### Recorded data
*** Begin section ***

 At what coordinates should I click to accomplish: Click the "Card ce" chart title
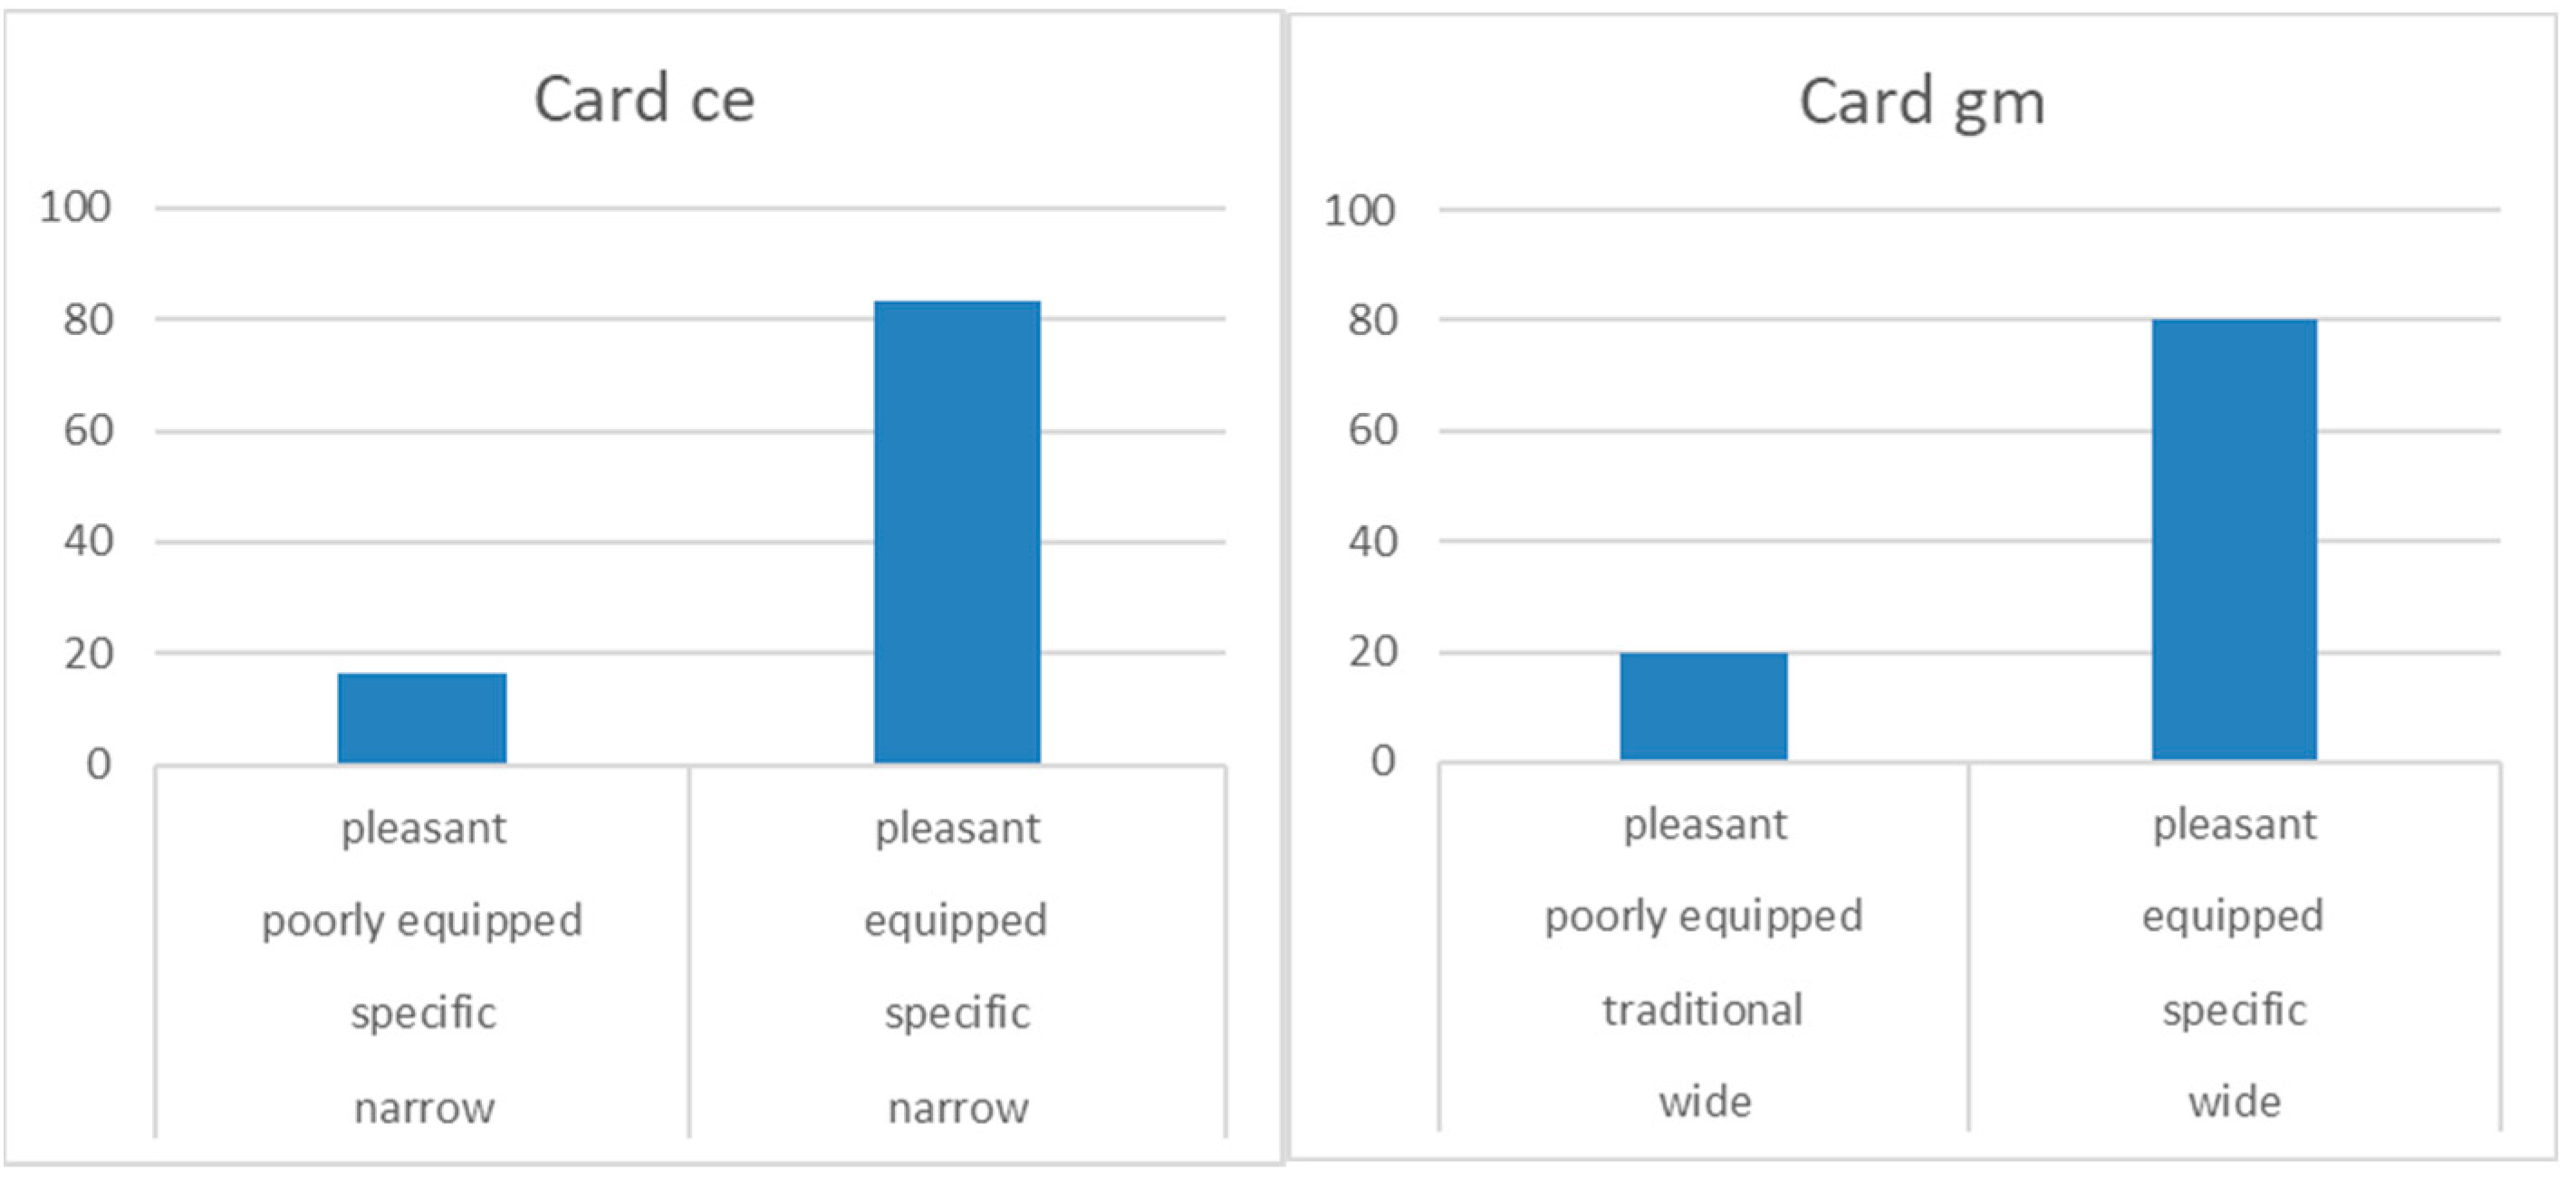click(x=644, y=100)
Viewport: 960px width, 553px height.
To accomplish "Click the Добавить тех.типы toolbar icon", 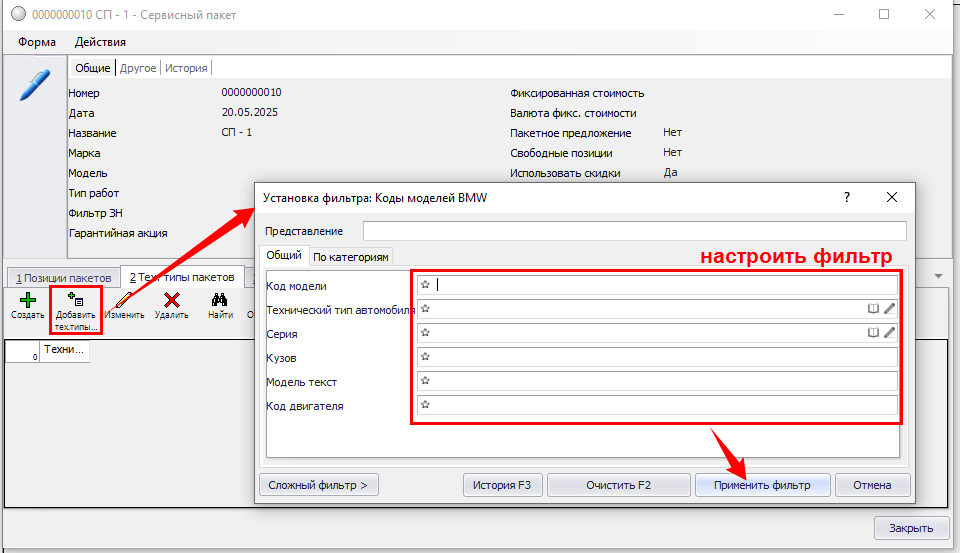I will [76, 299].
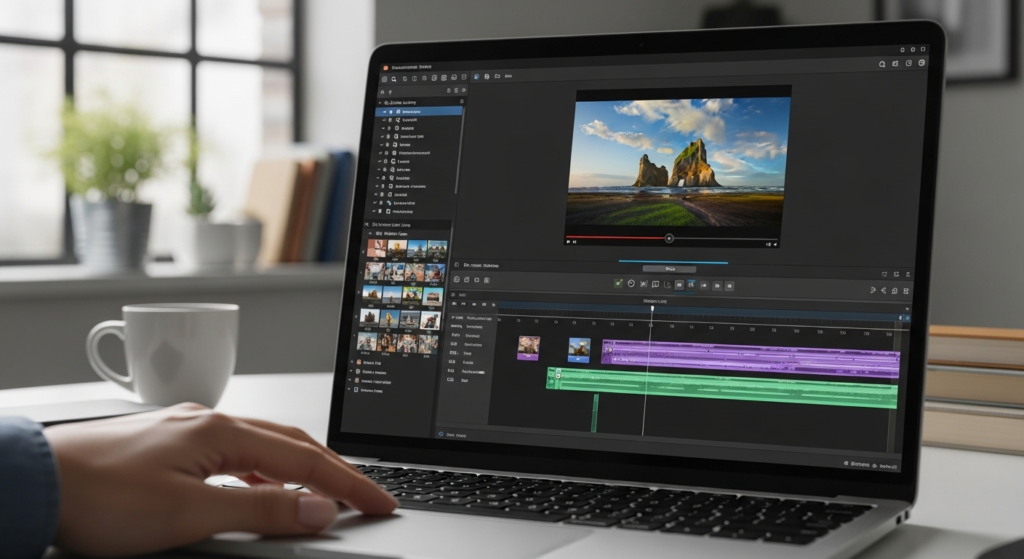Click the clock icon in the timeline toolbar
Viewport: 1024px width, 559px height.
[631, 285]
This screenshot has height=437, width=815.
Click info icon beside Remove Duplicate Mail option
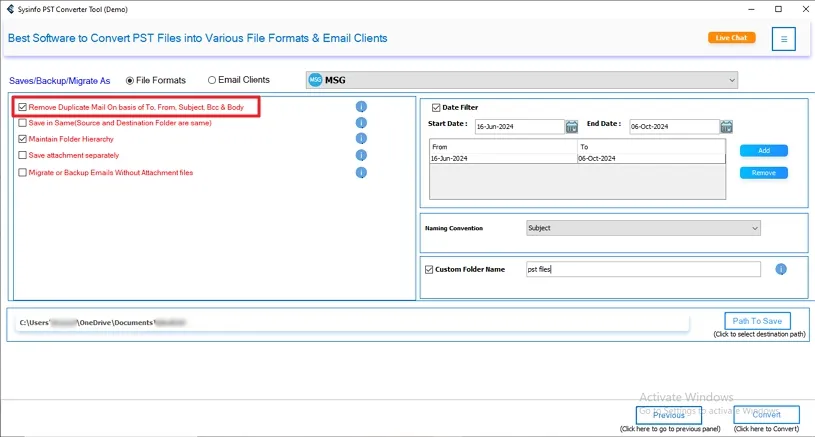(361, 107)
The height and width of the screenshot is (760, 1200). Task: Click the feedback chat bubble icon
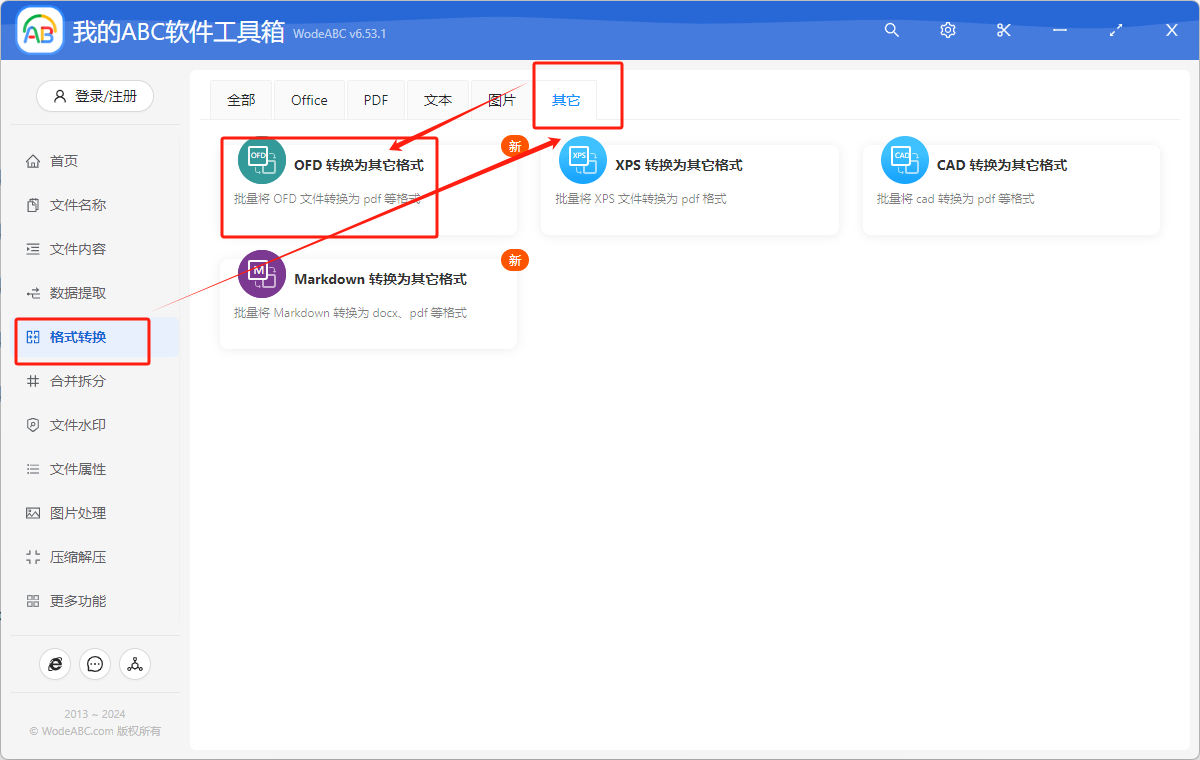point(95,663)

*** End section ***

### About this task
Transcribe exactly the lines above, running from the one that contains "Click info icon" through the final line of the listing, and skip every picture.

### Exercise response
Click info icon beside Remove Duplicate Mail option
(361, 107)
The height and width of the screenshot is (760, 1200). Task: Click the feedback chat bubble icon
point(95,663)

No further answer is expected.